Hartford is one of more than 2,100 teachers--8% of the school system’s teaching force--who quit or retired this year. More teachers left the system this year than in any of the past seven years, records show.

Most of the teachers resigned, a trend that both the school district and the teachers union say is disturbing. Of the 2,127 who left the district, 1,452 quit and 675 retired.

Nationally, the annual attrition rate for teachers is about 5%, according to a new study by the National Center for Education Statistics in Washington. That study also found that more than half of nearly 7,000 public and private school teachers believed that higher salaries and better benefits would encourage them to remain longer in their classrooms. While district officials say they find the numbers worrisome, they say this year’s exodus was expected. They say the earthquake and the sluggish economy forced many to move, and the teaching staff is getting older and closer to retirement age. Those factors, along with the 10% pay cuts instituted two years ago, all contributed to the resignations, officials said.

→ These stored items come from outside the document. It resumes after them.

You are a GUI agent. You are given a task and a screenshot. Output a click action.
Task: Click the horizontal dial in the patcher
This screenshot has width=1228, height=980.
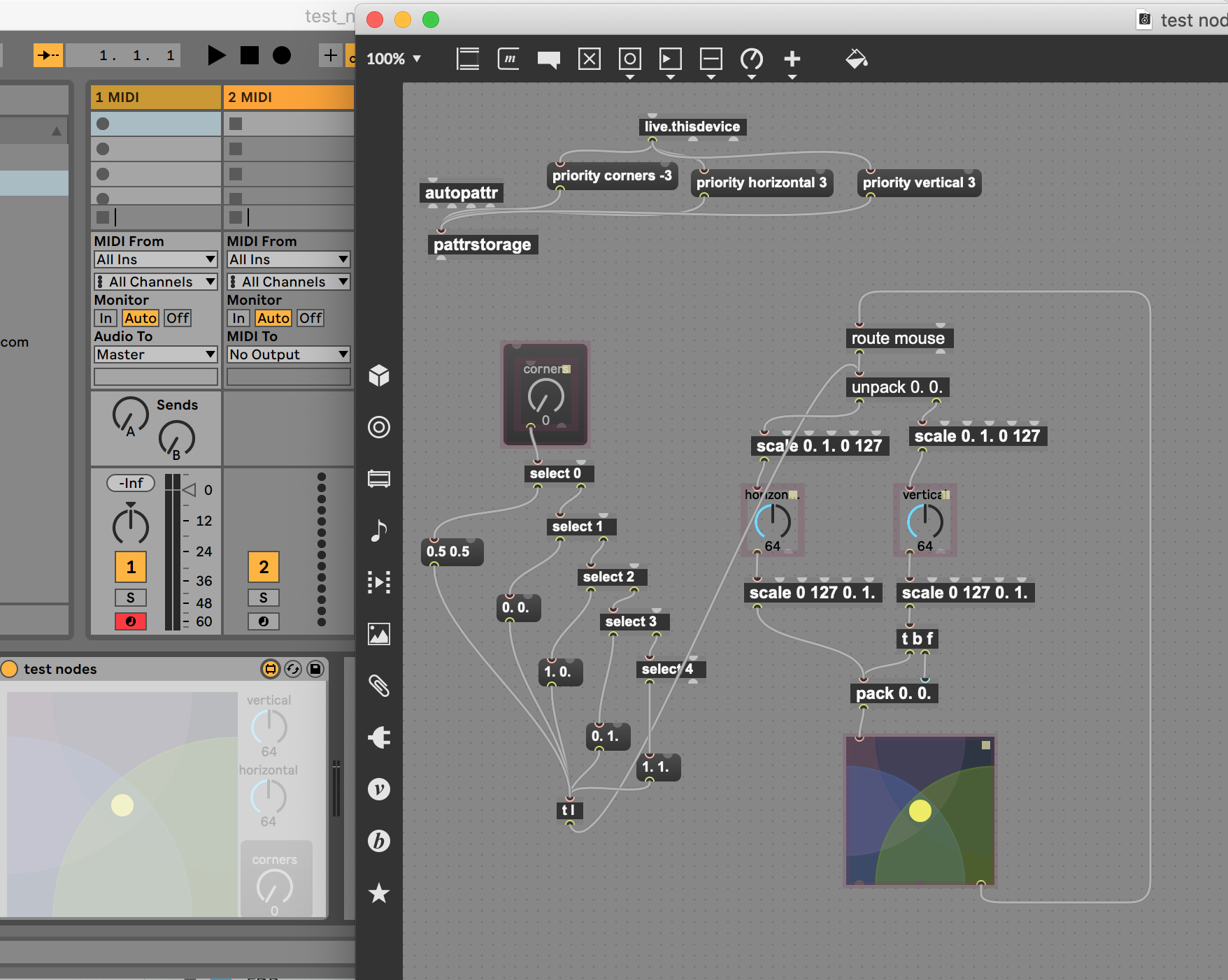[x=772, y=521]

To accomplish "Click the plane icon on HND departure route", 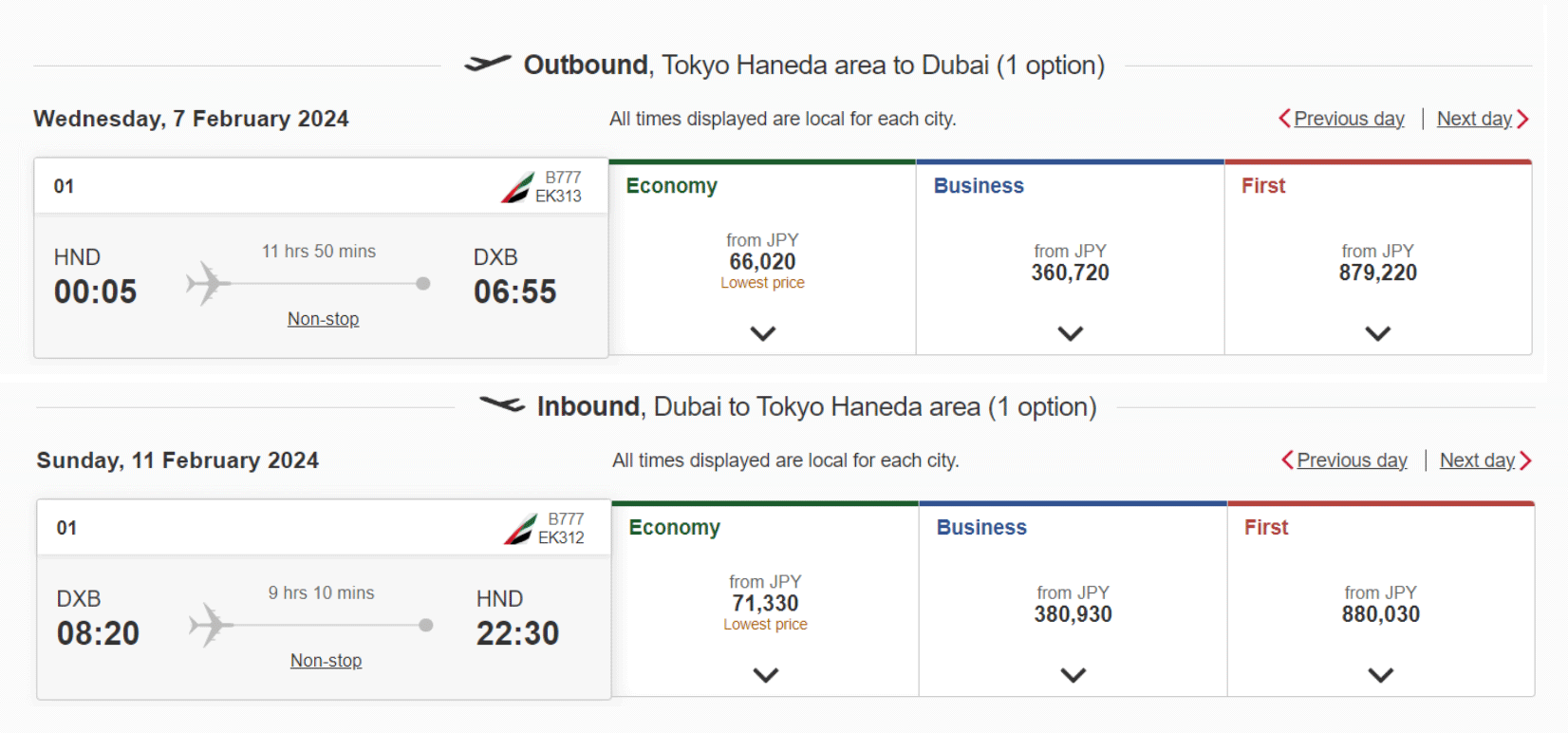I will click(208, 283).
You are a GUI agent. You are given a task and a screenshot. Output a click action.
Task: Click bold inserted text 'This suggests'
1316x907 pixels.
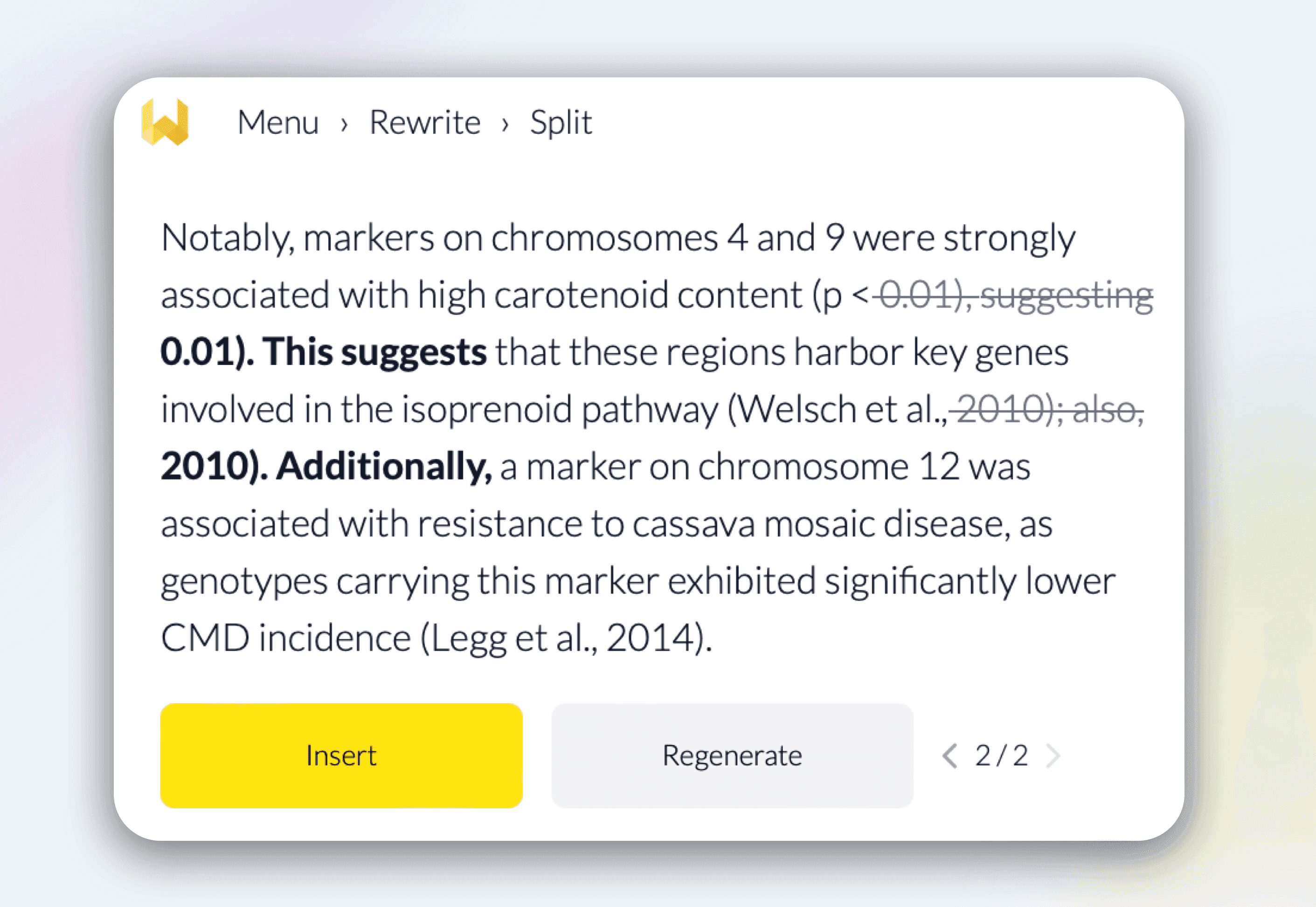374,352
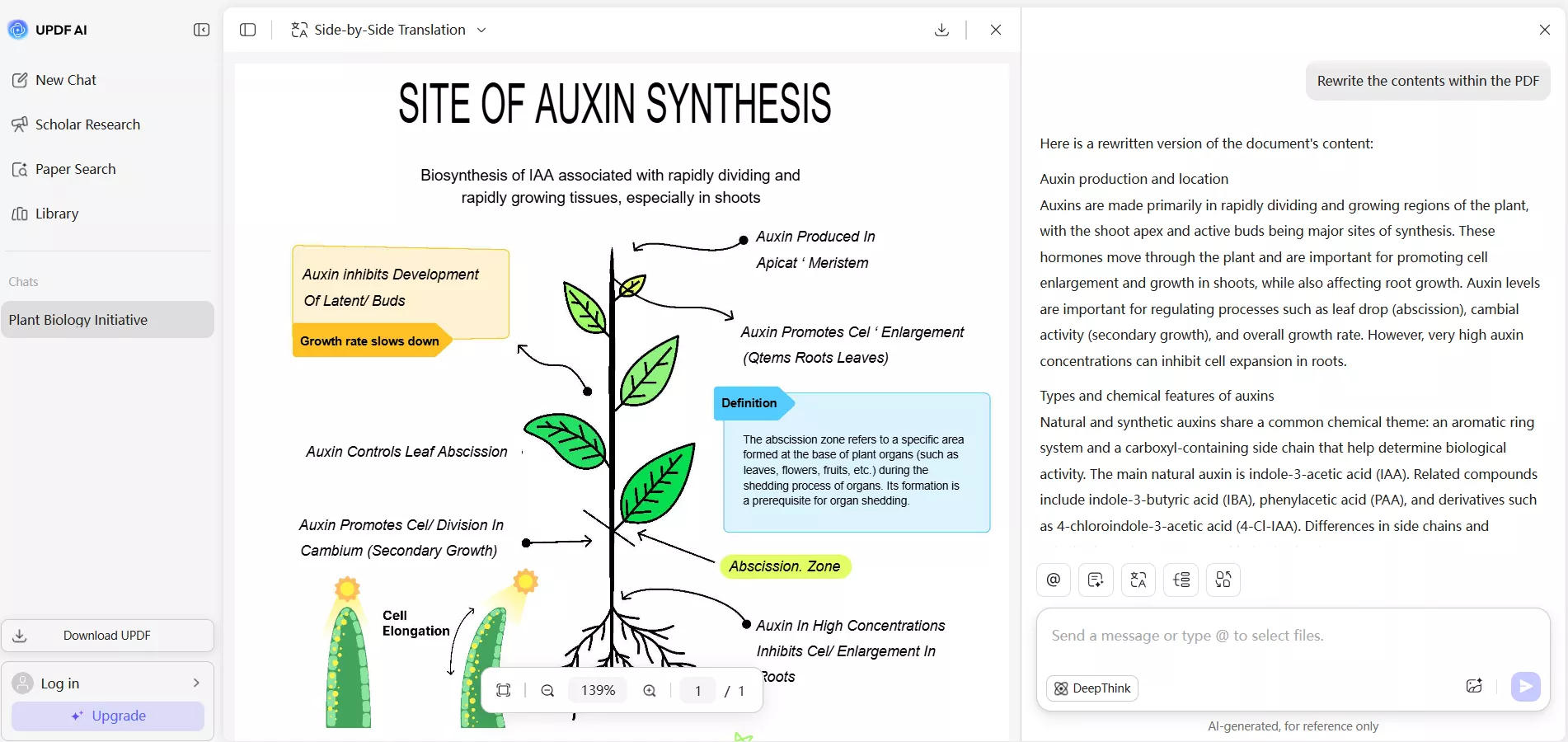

Some Board of Education members say they anticipated even more resignations this year. “I expected a huge turnover this year,” said board member Leticia Quezada. “But even 2,000 is a lot, and as long as we’re in these economic conditions, it would take a miracle to turn this around.”

Union leaders say the teacher turnover is “disastrous” and does not bode well for reform efforts at local schools. “We have to keep starting all over again every year,” said Helen Bernstein, the president of United Teachers-Los Angeles. “Every year they’re retraining and indoctrinating teachers. The district could provide adequate wages and some stability so people think they have some reason to stick around.”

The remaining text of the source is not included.